▶ _Aim of the task_
Copy each of the rows below word for word, without changing anything.

▶ _Given entries_
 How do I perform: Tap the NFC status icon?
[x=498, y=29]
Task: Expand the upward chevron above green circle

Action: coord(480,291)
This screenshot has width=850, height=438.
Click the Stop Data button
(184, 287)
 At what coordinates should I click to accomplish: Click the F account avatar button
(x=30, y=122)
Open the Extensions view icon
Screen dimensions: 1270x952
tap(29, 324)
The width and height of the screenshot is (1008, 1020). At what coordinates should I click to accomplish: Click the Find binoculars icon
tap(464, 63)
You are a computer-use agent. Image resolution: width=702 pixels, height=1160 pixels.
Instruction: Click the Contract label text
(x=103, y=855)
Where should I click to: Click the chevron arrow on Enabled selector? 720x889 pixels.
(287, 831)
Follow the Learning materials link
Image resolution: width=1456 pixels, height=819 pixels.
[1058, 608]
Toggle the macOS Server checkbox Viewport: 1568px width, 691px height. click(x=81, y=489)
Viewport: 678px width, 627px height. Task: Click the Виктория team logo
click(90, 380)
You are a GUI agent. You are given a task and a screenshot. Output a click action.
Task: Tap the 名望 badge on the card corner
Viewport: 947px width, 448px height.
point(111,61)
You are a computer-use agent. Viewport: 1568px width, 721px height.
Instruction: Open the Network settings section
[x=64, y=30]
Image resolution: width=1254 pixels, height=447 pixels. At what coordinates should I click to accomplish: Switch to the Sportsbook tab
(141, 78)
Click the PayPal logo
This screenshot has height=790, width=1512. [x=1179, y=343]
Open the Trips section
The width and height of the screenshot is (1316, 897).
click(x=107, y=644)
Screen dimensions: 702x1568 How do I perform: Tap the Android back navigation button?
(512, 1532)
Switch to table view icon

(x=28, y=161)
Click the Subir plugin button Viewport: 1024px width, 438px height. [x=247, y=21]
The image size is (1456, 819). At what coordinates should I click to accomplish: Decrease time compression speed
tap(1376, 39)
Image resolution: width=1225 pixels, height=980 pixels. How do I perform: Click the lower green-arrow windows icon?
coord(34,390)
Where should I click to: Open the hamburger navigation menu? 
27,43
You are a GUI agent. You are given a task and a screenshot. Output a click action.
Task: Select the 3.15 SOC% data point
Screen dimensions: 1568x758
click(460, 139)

▶ _Answer to the task_
 How do I perform: Tap the NFC status icon?
[x=498, y=29]
Task: Expand the upward chevron above green circle

Action: coord(480,291)
This screenshot has width=850, height=438.
Click the Stop Data button
(184, 287)
 At what coordinates should I click to accomplish: Click the F account avatar button
(x=30, y=122)
Open the Extensions view icon
Screen dimensions: 1270x952
tap(29, 324)
The width and height of the screenshot is (1008, 1020). At what coordinates should I click to accomplish: Click the Find binoculars icon
tap(464, 63)
You are a computer-use agent. Image resolution: width=702 pixels, height=1160 pixels.
Instruction: Click the Contract label text
(x=103, y=855)
Where should I click to: Click the chevron arrow on Enabled selector? 720x889 pixels.
(287, 831)
Follow the Learning materials link
Image resolution: width=1456 pixels, height=819 pixels.
[1058, 608]
Toggle the macOS Server checkbox Viewport: 1568px width, 691px height. click(x=81, y=489)
Viewport: 678px width, 627px height. Task: Click the Виктория team logo
click(90, 380)
You are a GUI agent. You are given a task and a screenshot. Output a click action.
Task: Tap the 名望 badge on the card corner
Viewport: 947px width, 448px height.
point(111,61)
You are a computer-use agent. Viewport: 1568px width, 721px height.
Instruction: Open the Network settings section
[x=64, y=30]
Image resolution: width=1254 pixels, height=447 pixels. At what coordinates should I click to accomplish: Switch to the Sportsbook tab
(141, 78)
Click the PayPal logo
This screenshot has height=790, width=1512. [x=1179, y=343]
Open the Trips section
The width and height of the screenshot is (1316, 897).
click(x=107, y=644)
Screen dimensions: 702x1568 How do I perform: Tap the Android back navigation button?
(512, 1532)
Switch to table view icon

(x=28, y=161)
Click the Subir plugin button Viewport: 1024px width, 438px height. [x=247, y=21]
The image size is (1456, 819). At what coordinates should I click to accomplish: Decrease time compression speed
tap(1376, 39)
Image resolution: width=1225 pixels, height=980 pixels. How do I perform: Click the lower green-arrow windows icon?
coord(34,390)
Where should I click to: Open the hamburger navigation menu? 
27,43
You are a GUI agent. You are given a task and a screenshot. Output a click action.
Task: Select the 3.15 SOC% data point
Screen dimensions: 1568x758
click(460, 139)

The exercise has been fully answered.